LTDE : On parle aussi de nouvelles mobilités moins polluantes et/ou plus intelligentes : le SUV s'inscrit-il dans ce mouvement-là ?

Y.D. : Le 4x4 et le SUV ont mauvaise presse : ils sont vraiment compris comme des engins inutilement polluants et dangereux. En fait, les SUV cristallisent un rapport à l'espace différencié, entre des groupes sociaux antagonistes, pour le dire vite : les urbains à fort capital culturel qui voient la voiture comme une invasion et les périurbains et ruraux à fort capital économique pour lesquels la voiture est un bien statutaire.

Cela dit, le SUV se retrouve davantage hors des villes, avec parfois des gens qui viennent travailler en ville. Et comme ce sont de gros véhicules, il y a un effet de visibilité, donc de surreprésentation. Les SUV sont avant tout des modèles récents. On peut s'y retrouver en termes de consommation et donc de pollution si on compare avec une veille citadine.

Ce qui marche c'est la carotte et le bâton monétaire, on avait vu une baisse de ventes de 4x4 et des gros véhicules en général en 2007-2008 avec l'introduction du bonus-malus écologique. Mais il ne s'agissait pas d'une prise de conscience mais simplement l'introduction d'une pénalité financière qui a logiquement freiné cette dépense.

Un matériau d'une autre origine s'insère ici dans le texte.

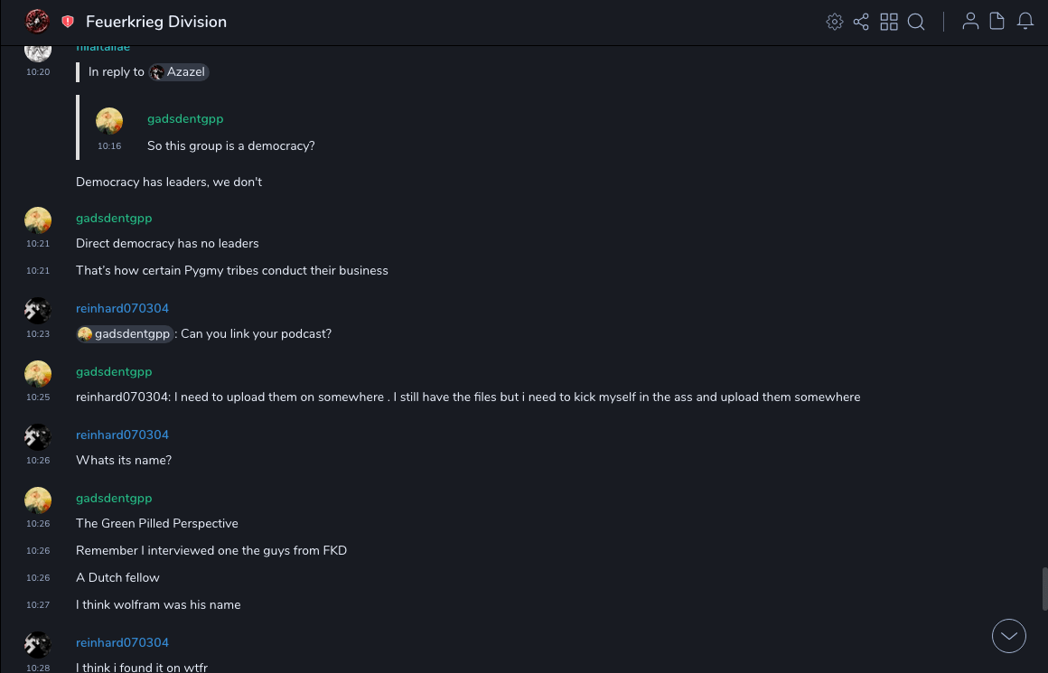
Task: Click the room avatar in header
Action: tap(37, 22)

Le SUV n'est pas vraiment un mouvement vers des véhicules moins polluants, mais c'est une autre facette de la consommation des ménages.

LTDE : L'engouement pour le SUV correspond-t-il à une mode ou est-ce quelque chose qui est parti pour durer ?

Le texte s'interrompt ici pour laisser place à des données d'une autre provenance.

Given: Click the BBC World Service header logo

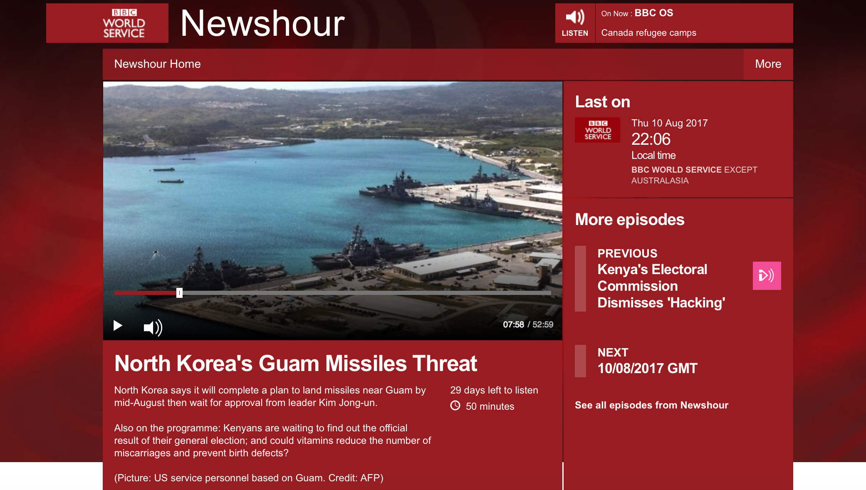Looking at the screenshot, I should pos(124,23).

Y.D. : Il est difficile de se livrer à ces exercices de prédiction. La diffusion progressive du SUV/4x4 le rendra de moins en moins distinctif et la mode passera dès lors que les plus populaires y auront accès (d'abord via le marché de l'occasion, puis via le marché neuf quand on vendra davantage de SUV de gamme inférieure).

De la même façon que le monospace ou le break ont connu une heure de gloire, il devrait en être de même pour le SUV, même si cette mode pourrait être plus courte, si les politiques publiques s'en prennent à un véhicule qui est fortement polémique.